[[ MATERIAL PROVIDED open ]]

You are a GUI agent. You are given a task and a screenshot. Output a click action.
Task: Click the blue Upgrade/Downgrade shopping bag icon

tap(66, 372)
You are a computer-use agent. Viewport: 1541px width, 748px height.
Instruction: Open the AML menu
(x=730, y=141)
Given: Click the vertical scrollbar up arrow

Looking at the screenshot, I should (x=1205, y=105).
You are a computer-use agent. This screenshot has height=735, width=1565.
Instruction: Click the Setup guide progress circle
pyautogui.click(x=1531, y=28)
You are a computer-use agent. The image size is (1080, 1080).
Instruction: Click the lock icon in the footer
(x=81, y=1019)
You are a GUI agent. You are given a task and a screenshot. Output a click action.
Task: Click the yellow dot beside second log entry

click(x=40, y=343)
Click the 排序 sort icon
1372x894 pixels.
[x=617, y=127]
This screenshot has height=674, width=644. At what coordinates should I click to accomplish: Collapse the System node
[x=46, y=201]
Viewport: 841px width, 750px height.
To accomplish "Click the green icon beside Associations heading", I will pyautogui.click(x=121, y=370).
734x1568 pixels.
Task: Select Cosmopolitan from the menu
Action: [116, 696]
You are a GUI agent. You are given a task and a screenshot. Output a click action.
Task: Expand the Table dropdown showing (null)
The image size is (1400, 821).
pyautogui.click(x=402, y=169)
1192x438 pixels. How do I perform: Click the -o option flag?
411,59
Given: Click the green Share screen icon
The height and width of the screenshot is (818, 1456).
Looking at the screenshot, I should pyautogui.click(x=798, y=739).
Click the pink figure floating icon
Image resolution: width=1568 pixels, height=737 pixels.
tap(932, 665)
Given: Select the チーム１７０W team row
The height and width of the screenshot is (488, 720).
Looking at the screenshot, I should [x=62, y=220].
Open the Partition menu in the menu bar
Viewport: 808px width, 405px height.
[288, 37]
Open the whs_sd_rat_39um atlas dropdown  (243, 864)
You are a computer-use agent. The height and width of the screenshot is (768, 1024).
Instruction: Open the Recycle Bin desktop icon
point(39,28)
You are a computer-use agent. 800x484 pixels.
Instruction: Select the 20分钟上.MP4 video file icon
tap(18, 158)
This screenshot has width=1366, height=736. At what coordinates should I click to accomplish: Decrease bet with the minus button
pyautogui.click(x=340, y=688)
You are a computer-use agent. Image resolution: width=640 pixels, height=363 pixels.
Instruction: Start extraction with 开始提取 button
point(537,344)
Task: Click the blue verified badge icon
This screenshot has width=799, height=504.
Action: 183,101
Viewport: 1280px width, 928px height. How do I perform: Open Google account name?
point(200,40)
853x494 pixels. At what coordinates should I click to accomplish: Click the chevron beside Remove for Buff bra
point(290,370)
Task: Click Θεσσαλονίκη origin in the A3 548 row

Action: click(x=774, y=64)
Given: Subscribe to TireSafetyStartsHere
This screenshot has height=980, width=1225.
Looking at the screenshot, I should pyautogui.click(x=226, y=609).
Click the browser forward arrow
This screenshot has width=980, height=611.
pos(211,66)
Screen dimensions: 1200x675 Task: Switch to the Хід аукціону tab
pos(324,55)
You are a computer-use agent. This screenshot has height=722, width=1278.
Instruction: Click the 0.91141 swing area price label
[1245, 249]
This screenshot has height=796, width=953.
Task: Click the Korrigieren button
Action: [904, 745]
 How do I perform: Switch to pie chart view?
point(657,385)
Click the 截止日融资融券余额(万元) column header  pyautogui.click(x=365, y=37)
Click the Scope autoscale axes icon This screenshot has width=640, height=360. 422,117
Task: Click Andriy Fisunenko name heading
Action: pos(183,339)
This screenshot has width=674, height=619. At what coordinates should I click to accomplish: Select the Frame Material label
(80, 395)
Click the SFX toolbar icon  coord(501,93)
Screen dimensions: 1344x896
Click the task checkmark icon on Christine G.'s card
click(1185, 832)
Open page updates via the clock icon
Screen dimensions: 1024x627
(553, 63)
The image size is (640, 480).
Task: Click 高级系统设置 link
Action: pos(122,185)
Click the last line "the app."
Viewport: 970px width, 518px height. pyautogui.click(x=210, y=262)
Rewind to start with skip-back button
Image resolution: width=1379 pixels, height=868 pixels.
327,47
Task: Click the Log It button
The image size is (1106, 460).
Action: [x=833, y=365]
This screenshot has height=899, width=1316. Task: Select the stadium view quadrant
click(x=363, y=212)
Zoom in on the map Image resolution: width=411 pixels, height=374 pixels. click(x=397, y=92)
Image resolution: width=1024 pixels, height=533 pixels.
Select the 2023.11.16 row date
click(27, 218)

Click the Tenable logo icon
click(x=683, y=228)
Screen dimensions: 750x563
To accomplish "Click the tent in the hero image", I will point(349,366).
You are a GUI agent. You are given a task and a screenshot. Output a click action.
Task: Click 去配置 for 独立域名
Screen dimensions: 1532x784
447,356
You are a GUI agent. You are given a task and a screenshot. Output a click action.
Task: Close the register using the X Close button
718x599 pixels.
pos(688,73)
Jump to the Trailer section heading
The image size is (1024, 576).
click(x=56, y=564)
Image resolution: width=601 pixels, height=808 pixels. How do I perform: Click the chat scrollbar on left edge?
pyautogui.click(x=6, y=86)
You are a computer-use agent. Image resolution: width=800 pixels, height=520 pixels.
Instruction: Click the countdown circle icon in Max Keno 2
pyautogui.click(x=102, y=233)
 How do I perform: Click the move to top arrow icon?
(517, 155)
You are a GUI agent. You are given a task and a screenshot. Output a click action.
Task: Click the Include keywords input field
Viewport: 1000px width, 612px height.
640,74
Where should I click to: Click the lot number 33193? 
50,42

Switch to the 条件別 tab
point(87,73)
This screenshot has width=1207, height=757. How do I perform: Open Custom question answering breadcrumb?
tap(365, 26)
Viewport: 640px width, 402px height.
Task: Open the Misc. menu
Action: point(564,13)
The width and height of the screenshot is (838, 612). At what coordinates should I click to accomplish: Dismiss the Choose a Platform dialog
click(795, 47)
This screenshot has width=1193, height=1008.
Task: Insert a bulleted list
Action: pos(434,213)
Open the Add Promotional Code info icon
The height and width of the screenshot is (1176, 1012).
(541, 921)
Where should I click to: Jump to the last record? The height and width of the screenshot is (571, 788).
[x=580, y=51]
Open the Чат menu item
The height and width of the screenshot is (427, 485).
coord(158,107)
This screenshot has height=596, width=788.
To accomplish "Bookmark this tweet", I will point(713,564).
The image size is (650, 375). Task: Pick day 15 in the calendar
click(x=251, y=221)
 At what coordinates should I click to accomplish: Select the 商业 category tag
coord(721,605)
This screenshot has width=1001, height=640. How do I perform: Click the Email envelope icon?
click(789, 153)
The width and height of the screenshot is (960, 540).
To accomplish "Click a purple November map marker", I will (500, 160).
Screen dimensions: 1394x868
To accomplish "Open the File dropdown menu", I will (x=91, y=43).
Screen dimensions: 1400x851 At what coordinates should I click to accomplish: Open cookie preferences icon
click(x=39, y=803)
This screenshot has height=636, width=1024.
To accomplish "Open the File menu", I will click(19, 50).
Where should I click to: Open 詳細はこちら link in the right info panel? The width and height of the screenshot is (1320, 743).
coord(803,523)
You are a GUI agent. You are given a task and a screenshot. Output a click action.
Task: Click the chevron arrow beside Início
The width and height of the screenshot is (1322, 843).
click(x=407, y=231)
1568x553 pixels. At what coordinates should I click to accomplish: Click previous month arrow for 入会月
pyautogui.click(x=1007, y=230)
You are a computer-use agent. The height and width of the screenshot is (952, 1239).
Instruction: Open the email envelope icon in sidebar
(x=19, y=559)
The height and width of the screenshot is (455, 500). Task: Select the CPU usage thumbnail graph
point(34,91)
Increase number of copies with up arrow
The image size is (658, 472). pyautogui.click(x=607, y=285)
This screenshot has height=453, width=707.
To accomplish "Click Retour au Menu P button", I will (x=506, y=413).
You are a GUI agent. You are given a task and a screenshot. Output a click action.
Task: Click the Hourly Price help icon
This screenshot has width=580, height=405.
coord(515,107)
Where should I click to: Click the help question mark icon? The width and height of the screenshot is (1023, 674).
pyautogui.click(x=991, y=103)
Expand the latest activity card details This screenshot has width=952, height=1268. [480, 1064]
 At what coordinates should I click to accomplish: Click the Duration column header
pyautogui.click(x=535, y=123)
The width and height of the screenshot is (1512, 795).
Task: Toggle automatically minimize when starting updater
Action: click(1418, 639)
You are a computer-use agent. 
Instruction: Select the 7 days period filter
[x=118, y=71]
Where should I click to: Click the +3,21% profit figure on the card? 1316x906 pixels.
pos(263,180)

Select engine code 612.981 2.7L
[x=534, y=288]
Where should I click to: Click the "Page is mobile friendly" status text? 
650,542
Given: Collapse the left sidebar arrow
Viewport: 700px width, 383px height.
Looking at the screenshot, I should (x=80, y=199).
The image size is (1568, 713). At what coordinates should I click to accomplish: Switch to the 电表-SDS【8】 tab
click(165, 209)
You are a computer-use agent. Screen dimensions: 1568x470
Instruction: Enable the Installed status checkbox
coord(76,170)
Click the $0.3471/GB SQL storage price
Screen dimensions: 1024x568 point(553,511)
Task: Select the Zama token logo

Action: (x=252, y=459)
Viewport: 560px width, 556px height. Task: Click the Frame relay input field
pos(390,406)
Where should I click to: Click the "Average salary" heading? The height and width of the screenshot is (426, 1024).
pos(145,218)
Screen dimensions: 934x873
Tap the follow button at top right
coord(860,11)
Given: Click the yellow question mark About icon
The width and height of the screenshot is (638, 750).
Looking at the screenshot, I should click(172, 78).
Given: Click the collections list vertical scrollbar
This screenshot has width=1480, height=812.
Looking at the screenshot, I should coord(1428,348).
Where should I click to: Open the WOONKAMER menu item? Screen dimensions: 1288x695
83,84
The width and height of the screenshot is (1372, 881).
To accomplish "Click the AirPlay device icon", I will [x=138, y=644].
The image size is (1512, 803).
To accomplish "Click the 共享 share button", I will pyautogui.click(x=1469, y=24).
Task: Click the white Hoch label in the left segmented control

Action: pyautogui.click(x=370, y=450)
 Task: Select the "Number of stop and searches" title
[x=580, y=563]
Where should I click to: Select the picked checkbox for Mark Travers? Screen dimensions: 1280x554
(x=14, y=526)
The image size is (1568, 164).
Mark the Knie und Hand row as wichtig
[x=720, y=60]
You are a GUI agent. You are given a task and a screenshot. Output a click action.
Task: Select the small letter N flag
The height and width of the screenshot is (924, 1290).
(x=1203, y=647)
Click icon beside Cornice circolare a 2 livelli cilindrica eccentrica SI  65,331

[[ MATERIAL PROVIDED closed ]]

[TASK PROMPT]:
Copy every line in the entries above that has the string "Expand" in it.

[EXPECTED OUTPUT]:
Task: Expand the Table dropdown showing (null)
Expand the latest activity card details This screenshot has width=952, height=1268. [480, 1064]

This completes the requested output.